%%
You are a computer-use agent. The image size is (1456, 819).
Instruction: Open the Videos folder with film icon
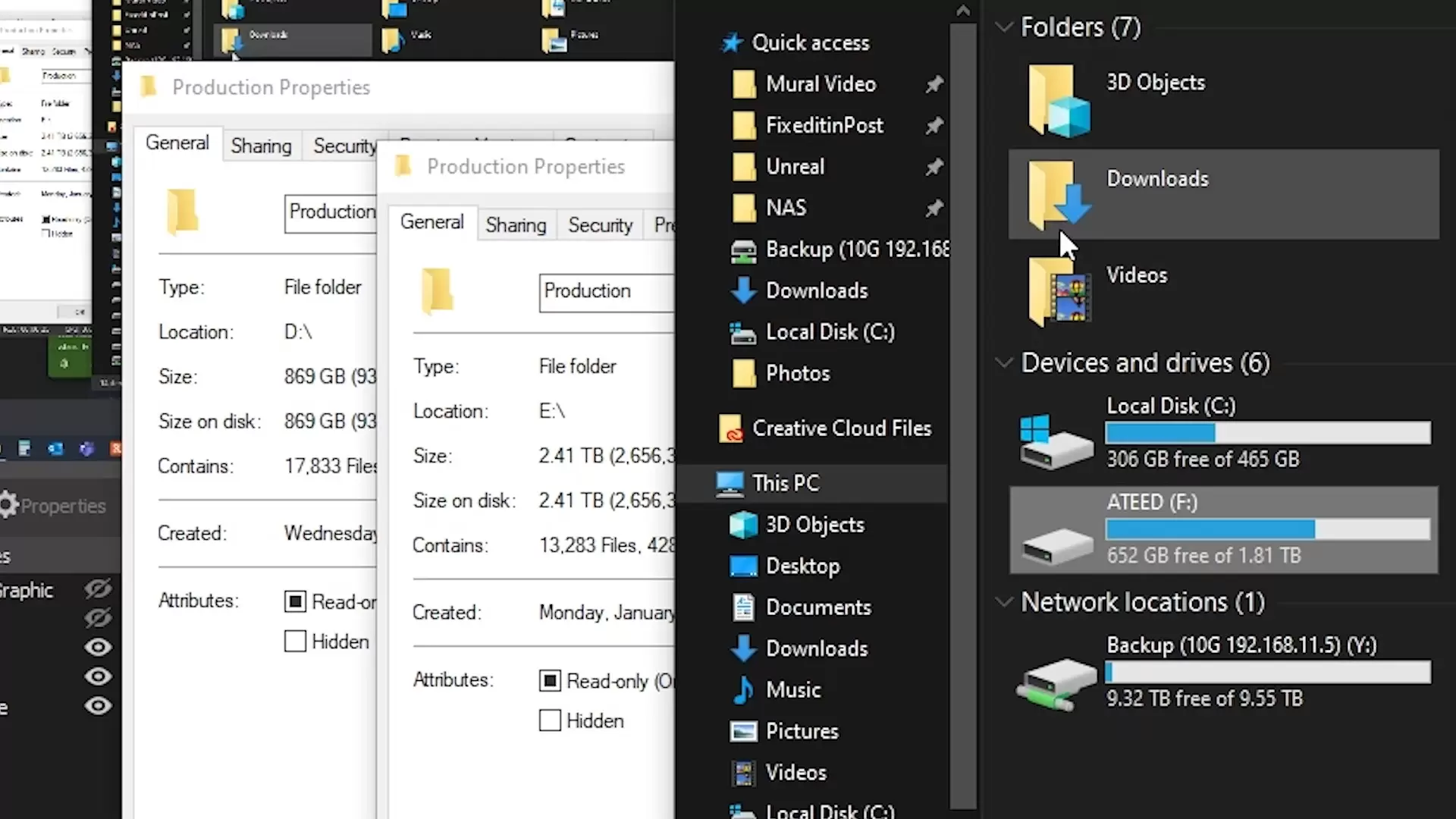click(x=1059, y=292)
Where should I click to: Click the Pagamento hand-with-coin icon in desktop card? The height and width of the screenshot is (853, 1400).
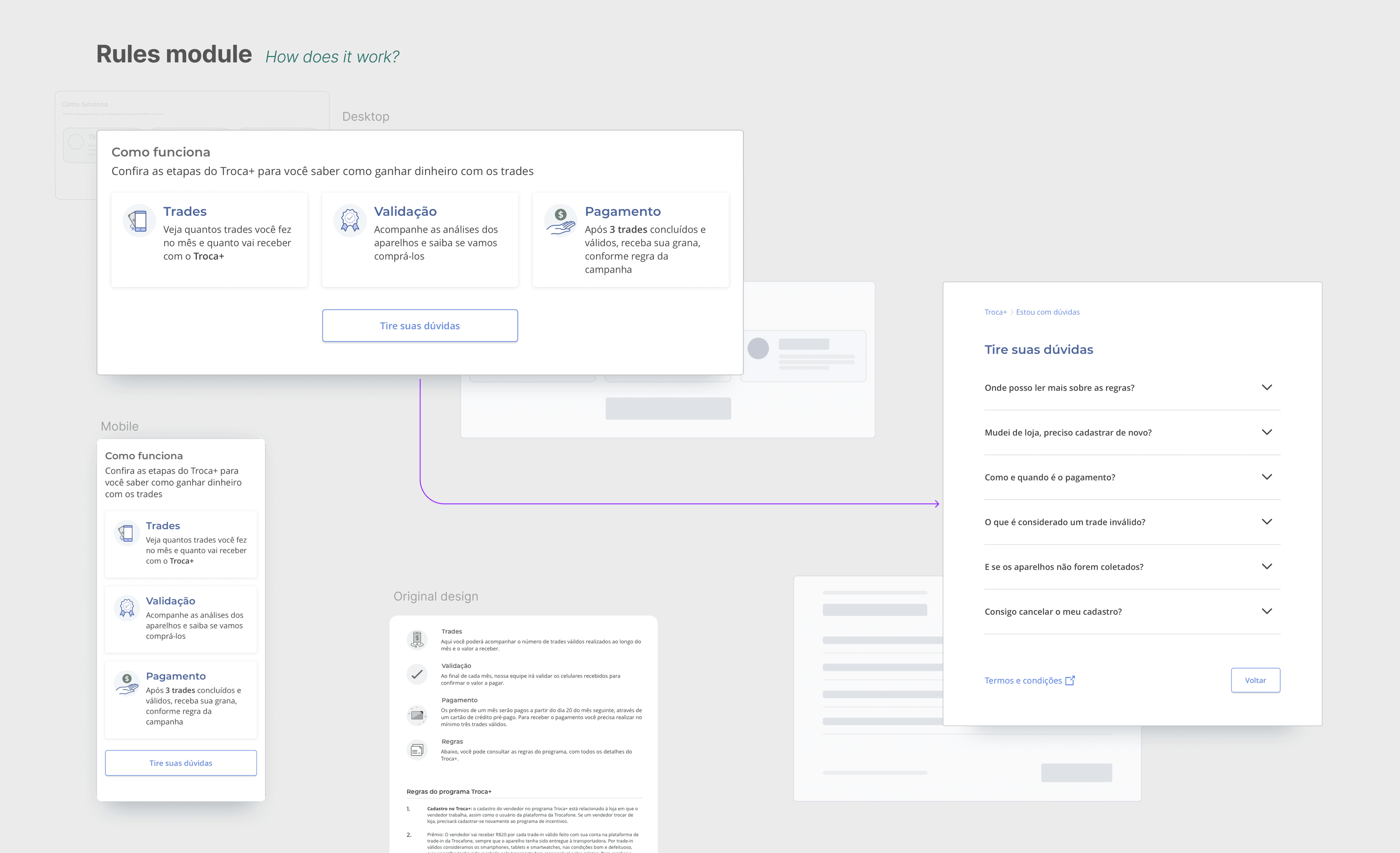560,221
%%
* **Directions for this task**
Every line above should be transcribed exactly, though no image should be carried over.

* **Task answer**
You are a computer-use agent. The image size is (1456, 819).
Instruction: Open the Videos folder with film icon
click(x=1059, y=292)
Where should I click to: Click the Pagamento hand-with-coin icon in desktop card? The height and width of the screenshot is (853, 1400).
560,221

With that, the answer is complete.